What you should do =
Would you output all the data exactly as it stands?

= Beginning of Section =

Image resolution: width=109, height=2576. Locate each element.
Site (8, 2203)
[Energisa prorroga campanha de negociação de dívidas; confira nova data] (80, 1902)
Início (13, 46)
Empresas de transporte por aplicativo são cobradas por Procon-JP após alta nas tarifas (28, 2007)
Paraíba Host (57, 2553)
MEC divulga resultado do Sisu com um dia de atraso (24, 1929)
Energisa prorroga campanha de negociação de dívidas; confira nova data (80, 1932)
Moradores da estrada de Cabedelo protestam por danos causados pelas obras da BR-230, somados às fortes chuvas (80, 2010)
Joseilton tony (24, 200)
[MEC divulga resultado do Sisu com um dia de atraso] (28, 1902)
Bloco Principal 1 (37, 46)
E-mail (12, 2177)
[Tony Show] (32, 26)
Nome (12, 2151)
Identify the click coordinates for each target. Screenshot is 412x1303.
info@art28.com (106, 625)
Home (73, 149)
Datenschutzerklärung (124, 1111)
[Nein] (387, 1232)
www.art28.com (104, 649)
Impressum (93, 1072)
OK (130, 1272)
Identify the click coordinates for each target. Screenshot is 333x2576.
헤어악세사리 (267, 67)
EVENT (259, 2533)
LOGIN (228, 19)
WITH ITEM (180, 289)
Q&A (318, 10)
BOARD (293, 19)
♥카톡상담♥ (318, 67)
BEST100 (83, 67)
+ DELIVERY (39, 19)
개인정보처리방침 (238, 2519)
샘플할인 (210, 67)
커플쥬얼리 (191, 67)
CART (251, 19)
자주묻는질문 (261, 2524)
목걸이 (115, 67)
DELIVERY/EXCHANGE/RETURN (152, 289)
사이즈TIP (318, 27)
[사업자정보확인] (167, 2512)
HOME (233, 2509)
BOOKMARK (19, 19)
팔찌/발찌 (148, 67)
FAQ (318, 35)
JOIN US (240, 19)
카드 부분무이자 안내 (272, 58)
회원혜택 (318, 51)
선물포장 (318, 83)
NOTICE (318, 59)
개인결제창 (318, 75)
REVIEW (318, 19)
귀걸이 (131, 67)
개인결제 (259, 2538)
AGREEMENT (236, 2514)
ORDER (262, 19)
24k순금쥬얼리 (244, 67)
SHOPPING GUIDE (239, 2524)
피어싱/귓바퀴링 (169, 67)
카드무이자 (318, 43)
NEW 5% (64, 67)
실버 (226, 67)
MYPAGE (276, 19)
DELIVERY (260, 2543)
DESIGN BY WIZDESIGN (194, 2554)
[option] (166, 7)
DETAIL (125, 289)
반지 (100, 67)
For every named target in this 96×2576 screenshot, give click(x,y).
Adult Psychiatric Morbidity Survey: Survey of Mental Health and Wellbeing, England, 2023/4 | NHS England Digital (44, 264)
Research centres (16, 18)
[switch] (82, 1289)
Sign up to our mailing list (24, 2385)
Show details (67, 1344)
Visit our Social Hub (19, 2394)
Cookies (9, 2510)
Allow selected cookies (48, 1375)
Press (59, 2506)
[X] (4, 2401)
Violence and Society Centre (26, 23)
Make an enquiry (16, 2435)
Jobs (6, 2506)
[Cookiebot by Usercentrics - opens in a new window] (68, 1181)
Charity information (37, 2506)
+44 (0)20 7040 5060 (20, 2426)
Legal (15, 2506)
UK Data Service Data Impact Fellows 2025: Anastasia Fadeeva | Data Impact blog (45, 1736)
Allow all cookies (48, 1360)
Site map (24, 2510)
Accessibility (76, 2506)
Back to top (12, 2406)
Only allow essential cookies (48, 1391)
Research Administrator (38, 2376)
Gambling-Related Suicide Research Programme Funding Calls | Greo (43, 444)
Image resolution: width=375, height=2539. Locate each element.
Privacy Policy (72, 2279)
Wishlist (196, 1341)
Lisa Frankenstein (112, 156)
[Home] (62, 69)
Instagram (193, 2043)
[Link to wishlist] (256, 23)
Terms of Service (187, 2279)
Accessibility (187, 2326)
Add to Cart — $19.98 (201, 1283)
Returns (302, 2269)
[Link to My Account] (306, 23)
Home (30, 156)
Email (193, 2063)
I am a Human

= End of Section =

Exercise answer =
Image resolution: width=109, height=2576. Locate each element.
Site (8, 2203)
[Energisa prorroga campanha de negociação de dívidas; confira nova data] (80, 1902)
Início (13, 46)
Empresas de transporte por aplicativo são cobradas por Procon-JP após alta nas tarifas (28, 2007)
Paraíba Host (57, 2553)
MEC divulga resultado do Sisu com um dia de atraso (24, 1929)
Energisa prorroga campanha de negociação de dívidas; confira nova data (80, 1932)
Moradores da estrada de Cabedelo protestam por danos causados pelas obras da BR-230, somados às fortes chuvas (80, 2010)
Joseilton tony (24, 200)
[MEC divulga resultado do Sisu com um dia de atraso] (28, 1902)
Bloco Principal 1 (37, 46)
E-mail (12, 2177)
[Tony Show] (32, 26)
Nome (12, 2151)
Identify the click coordinates for each target. Screenshot is 412x1303.
info@art28.com (106, 625)
Home (73, 149)
Datenschutzerklärung (124, 1111)
[Nein] (387, 1232)
www.art28.com (104, 649)
Impressum (93, 1072)
OK (130, 1272)
Identify the click coordinates for each target. Screenshot is 333x2576.
헤어악세사리 (267, 67)
EVENT (259, 2533)
LOGIN (228, 19)
WITH ITEM (180, 289)
Q&A (318, 10)
BOARD (293, 19)
♥카톡상담♥ (318, 67)
BEST100 (83, 67)
+ DELIVERY (39, 19)
개인정보처리방침 (238, 2519)
샘플할인 (210, 67)
커플쥬얼리 (191, 67)
CART (251, 19)
자주묻는질문 (261, 2524)
목걸이 (115, 67)
DELIVERY/EXCHANGE/RETURN (152, 289)
사이즈TIP (318, 27)
[사업자정보확인] (167, 2512)
HOME (233, 2509)
BOOKMARK (19, 19)
팔찌/발찌 (148, 67)
FAQ (318, 35)
JOIN US (240, 19)
카드 부분무이자 안내 (272, 58)
회원혜택 (318, 51)
선물포장 (318, 83)
NOTICE (318, 59)
개인결제창 (318, 75)
REVIEW (318, 19)
귀걸이 (131, 67)
개인결제 (259, 2538)
AGREEMENT (236, 2514)
ORDER (262, 19)
24k순금쥬얼리 (244, 67)
SHOPPING GUIDE (239, 2524)
피어싱/귓바퀴링 (169, 67)
카드무이자 (318, 43)
NEW 5% (64, 67)
실버 (226, 67)
MYPAGE (276, 19)
DELIVERY (260, 2543)
DESIGN BY WIZDESIGN (194, 2554)
[option] (166, 7)
DETAIL (125, 289)
반지 (100, 67)
For every named target in this 96×2576 screenshot, give click(x,y).
Adult Psychiatric Morbidity Survey: Survey of Mental Health and Wellbeing, England, 2023/4 | NHS England Digital (44, 264)
Research centres (16, 18)
[switch] (82, 1289)
Sign up to our mailing list (24, 2385)
Show details (67, 1344)
Visit our Social Hub (19, 2394)
Cookies (9, 2510)
Allow selected cookies (48, 1375)
Press (59, 2506)
[X] (4, 2401)
Violence and Society Centre (26, 23)
Make an enquiry (16, 2435)
Jobs (6, 2506)
[Cookiebot by Usercentrics - opens in a new window] (68, 1181)
Charity information (37, 2506)
+44 (0)20 7040 5060 (20, 2426)
Legal (15, 2506)
UK Data Service Data Impact Fellows 2025: Anastasia Fadeeva | Data Impact blog (45, 1736)
Allow all cookies (48, 1360)
Site map (24, 2510)
Accessibility (76, 2506)
Back to top (12, 2406)
Only allow essential cookies (48, 1391)
Research Administrator (38, 2376)
Gambling-Related Suicide Research Programme Funding Calls | Greo (43, 444)
Image resolution: width=375, height=2539. Locate each element.
Privacy Policy (72, 2279)
Wishlist (196, 1341)
Lisa Frankenstein (112, 156)
[Home] (62, 69)
Instagram (193, 2043)
[Link to wishlist] (256, 23)
Terms of Service (187, 2279)
Accessibility (187, 2326)
Add to Cart — $19.98 (201, 1283)
Returns (302, 2269)
[Link to My Account] (306, 23)
Home (30, 156)
Email (193, 2063)
I am a Human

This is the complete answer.